[Start of Record list]

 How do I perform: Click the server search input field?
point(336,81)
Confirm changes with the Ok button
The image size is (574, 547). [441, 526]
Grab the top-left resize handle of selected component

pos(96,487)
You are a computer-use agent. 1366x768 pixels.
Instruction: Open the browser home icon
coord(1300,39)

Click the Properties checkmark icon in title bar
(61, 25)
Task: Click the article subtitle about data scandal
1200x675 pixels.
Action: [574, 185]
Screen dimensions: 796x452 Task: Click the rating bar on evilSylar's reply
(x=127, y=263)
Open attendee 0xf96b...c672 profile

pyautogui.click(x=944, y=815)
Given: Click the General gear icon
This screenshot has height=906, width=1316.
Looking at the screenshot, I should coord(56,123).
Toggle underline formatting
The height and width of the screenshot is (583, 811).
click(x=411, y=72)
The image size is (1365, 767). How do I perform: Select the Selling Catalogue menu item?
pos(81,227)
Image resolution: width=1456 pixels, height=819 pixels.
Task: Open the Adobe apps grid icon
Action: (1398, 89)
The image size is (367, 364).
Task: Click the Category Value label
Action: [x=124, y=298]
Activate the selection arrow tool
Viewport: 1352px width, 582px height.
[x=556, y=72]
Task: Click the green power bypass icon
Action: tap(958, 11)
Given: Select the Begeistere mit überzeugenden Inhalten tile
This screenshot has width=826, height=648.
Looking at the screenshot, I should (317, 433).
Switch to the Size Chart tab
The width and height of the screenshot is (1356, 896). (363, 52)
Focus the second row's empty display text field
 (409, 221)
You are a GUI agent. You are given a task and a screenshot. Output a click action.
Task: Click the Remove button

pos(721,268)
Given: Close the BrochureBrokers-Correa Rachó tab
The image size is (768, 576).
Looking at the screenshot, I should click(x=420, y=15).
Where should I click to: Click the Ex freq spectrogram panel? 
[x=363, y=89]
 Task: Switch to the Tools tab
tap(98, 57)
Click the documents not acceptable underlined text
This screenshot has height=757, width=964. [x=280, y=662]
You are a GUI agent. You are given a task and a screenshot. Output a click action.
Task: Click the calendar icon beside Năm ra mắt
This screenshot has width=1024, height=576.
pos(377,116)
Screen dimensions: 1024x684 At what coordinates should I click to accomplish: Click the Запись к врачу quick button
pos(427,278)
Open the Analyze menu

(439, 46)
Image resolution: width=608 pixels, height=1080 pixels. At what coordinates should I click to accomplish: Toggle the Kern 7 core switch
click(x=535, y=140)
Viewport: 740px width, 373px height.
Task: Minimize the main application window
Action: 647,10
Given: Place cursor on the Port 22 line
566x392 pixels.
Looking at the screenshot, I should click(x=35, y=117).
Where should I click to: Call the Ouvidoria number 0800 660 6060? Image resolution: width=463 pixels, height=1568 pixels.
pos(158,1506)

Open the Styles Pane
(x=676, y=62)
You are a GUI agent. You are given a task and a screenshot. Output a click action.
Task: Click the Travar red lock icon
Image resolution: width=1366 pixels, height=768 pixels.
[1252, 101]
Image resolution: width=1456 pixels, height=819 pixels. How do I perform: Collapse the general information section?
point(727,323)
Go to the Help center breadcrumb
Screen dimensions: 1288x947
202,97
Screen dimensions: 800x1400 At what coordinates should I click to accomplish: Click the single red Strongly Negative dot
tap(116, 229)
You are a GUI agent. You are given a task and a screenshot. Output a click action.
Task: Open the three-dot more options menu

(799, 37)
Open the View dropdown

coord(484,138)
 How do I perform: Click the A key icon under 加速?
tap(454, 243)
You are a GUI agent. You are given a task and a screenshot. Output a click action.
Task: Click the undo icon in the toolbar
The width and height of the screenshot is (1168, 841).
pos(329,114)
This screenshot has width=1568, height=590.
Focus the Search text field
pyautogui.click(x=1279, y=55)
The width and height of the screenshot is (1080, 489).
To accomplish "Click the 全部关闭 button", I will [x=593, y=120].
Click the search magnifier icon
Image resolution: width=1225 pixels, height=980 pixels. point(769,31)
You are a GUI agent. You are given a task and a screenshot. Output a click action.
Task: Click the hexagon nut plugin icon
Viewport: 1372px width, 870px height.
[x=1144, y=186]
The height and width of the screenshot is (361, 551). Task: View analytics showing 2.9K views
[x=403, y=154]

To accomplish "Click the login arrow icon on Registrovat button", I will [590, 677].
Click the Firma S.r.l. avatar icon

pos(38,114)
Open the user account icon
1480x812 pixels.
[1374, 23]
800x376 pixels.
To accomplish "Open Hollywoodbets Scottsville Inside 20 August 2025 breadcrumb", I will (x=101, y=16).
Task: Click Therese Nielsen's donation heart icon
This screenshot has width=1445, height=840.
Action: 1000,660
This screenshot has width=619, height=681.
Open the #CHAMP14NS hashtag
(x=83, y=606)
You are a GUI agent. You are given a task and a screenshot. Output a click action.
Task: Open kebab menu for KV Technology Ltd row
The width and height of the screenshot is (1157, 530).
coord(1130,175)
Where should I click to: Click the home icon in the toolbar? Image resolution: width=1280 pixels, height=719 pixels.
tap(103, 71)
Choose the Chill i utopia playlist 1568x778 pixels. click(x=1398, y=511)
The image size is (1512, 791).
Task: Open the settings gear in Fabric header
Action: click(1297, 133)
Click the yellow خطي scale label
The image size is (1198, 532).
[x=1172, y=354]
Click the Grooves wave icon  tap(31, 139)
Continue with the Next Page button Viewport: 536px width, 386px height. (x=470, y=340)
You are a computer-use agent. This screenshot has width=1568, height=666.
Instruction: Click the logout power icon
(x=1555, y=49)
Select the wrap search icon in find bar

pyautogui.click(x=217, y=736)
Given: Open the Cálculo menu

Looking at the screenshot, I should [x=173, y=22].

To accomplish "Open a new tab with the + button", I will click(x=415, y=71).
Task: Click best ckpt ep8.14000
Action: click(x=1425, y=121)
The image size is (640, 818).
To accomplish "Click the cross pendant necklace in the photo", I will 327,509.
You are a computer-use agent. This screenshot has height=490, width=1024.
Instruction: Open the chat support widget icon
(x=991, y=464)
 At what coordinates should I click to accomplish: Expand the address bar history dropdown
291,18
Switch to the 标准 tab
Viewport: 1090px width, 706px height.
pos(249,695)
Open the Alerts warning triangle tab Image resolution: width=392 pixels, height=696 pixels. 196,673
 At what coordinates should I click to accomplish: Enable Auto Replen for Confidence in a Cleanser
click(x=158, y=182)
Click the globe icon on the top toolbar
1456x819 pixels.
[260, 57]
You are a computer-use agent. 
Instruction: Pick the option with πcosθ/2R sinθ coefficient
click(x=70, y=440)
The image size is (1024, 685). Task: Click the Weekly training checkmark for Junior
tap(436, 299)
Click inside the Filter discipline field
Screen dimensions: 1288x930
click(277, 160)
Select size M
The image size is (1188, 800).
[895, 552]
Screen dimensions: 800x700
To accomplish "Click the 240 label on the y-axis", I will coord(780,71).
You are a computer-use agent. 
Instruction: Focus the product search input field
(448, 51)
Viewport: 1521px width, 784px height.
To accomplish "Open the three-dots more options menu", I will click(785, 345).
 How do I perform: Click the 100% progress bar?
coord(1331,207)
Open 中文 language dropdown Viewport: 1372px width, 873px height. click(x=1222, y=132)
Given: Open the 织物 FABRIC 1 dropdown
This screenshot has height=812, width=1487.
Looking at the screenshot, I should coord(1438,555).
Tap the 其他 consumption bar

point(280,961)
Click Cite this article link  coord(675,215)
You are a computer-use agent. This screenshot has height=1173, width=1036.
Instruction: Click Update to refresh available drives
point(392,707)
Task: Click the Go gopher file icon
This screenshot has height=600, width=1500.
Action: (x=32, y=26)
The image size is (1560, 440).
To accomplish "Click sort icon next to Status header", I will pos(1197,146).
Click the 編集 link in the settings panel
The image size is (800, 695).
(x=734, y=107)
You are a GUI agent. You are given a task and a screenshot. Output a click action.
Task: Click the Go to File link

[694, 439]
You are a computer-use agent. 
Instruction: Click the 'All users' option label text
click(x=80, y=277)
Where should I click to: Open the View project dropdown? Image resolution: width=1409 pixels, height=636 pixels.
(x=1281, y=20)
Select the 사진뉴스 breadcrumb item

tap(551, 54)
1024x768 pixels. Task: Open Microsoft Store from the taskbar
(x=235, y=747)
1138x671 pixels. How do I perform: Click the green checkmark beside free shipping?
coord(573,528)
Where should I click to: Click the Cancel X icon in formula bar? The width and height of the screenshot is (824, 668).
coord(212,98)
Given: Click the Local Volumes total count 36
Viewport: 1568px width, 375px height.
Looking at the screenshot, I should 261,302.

[End of Record list]

▶ [Requirement]: Extract the stretch of lines from the one containing "Focus the second" through the one containing "tap(98, 57)", repeating them exactly.

▶ [Answer to this task]:
Focus the second row's empty display text field
 (409, 221)
You are a GUI agent. You are given a task and a screenshot. Output a click action.
Task: Click the Remove button

pos(721,268)
Given: Close the BrochureBrokers-Correa Rachó tab
The image size is (768, 576).
Looking at the screenshot, I should click(x=420, y=15).
Where should I click to: Click the Ex freq spectrogram panel? 
[x=363, y=89]
 Task: Switch to the Tools tab
tap(98, 57)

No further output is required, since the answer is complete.